**WORK REQUEST 1**
In the El Fasher report, where did the Darfur regional government hold its emergency meeting?
**WORK REQUEST 2**
Continue the El Fasher report from its final sentence.

Bombs fall amid ongoing battle for North Darfur capital

Thermal ground scarring observed using satellite imagery between 21 March and 14 May in eastern El Fasher, North Darfur (Source: Yale HRL)

Sudanese Air Force warplanes continued their airstrikes on the Rapid Support Forces (RSF) stationed on the eastern and northeastern edge of El Fasher on Monday morning, in ongoing battles over the capital city of North Darfur and the Golo water reservoir. 

The RSF bombed El Fasher with artillery shells on Sunday night and Monday morning. Several residents were killed and injured according to activist Intisar Adam. 

The Sudanese Air Force warplanes carried out air strikes on the RSF between 5:30 and 6:30, she told Radio Dabanga yesterday afternoon.

“The artillery shelling stopped this morning and a cautious calm prevails,” she said. “The people, though, are still living in terror as the fighting may resume any time. Several people have now dug holes in the courtyards behind their homes to shelter in when the bombing and shelling comes too close.” 

Golo reservoir 

Battles around the Golo water reservoir, west of El Fasher, intensified, amid contradictory reports about control of the area.  

The RSF posted video clips on social media announcing their control of the Golo reservoir yesterday. Meanwhile, a military source told Radio Dabanga that the paramilitaries had not taken control of the reservoir and confirmed that battles over it were ongoing. 

Later that day, video clips showed RSF soldiers blocking the water supply from the Golo reservoir to El Fasher, suggesting they had control over the reservoir.

Last Darfur capital

The Darfur regional government held an emergency meeting in Port Sudan on Thursday to discuss the situation in the region, especially in El Fasher.

El Fasher is the last of the five Darfur state capitals not under RSF control. Residents fear that full RSF control of the city could ignite strife between the Arab tribes supporting the RSF and the Zaghawa tribe, from which most fighters of the North Darfur rebel forces hail. Zaghawa leaders have allegedly contacted Chadian President Mahamet Deby, also a Zaghawa, asking him to intervene to prevent a “catastrophic bloodbath” in the area. 

The UN Special Advisor on the Prevention of Genocide briefed the Security Council on Wednesday about the ongoing armed conflict between the RSF and SAF, warning that the situation “bears all the marks of risk of genocide, with strong allegations that this crime has already been committed.”

Analysis of satellite imagery collected between 21 March and 14 May by Yale Humanitarian Research Lab (HRL) shows thermal ground scarring at multiple locations situated along the eastern edges of El Fasher. HRL found that “a total of 25 communities in North Darfur have been damaged in a manner consistent with the intentional targeting and systematic razing of civilian structures since 31 March.”

**GIVEN DATA**

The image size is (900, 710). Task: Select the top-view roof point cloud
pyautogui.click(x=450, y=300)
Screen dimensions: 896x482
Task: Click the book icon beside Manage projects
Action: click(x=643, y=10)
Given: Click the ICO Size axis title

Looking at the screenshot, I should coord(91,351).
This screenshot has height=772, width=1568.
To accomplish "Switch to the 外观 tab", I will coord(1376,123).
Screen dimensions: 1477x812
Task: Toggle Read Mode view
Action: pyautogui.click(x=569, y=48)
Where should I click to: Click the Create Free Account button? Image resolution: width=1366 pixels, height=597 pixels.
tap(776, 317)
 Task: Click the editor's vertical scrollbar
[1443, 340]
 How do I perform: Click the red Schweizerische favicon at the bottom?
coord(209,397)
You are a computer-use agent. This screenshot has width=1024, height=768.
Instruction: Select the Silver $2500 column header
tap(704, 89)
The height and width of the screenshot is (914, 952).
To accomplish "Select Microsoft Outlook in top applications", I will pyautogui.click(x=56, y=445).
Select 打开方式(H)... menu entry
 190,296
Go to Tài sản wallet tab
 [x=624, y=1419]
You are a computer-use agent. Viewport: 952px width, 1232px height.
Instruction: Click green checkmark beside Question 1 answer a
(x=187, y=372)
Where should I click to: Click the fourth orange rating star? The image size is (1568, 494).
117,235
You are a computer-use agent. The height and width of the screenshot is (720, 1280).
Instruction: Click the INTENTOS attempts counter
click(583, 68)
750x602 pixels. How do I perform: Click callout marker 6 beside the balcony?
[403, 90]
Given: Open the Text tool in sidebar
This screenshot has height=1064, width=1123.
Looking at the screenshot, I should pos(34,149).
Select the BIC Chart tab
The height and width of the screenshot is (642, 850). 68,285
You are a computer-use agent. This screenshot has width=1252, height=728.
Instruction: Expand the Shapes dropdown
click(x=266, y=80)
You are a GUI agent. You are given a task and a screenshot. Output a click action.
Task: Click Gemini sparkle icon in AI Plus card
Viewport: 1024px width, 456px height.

**WRITTEN ANSWER 1**
Port Sudan.

**WRITTEN ANSWER 2**
Humanitarian situation 

Large numbers of people reportedly fled El Fasher towards El Salam and Zamzam localities following the fighting yesterday. Adam reported that gangs of bandits robbed people fleeing from El Fasher towards safer areas in North Darfur. 

 Some of them chose to stay “for fear of going into the unknown,” said Adam. “They are waiting for the situation to clear up.” 

When the RSF began to shell the southern parts of the city, people who had already fled from the northern neighbourhoods to the southern neighbourhoods returned to the north of El Fasher. 

She said that the El Fasher Southern Hospital is overcrowded with those injured and there is a shortage of medicines and medical supplies. 

“The humanitarian conditions are difficult due to the closure of the Mellit-El Fasher road by the RSF,” she said. Many trucks are stuck in Mellit, which has caused a scarcity of goods in El Fasher and a significant increase in food prices. 

More than 120 people have been killed, and almost 1,000 wounded, by fighting in the North Darfur capital over the past two weeks, according to Médecins Sans Frontières team (MSF/Doctors Without Borders).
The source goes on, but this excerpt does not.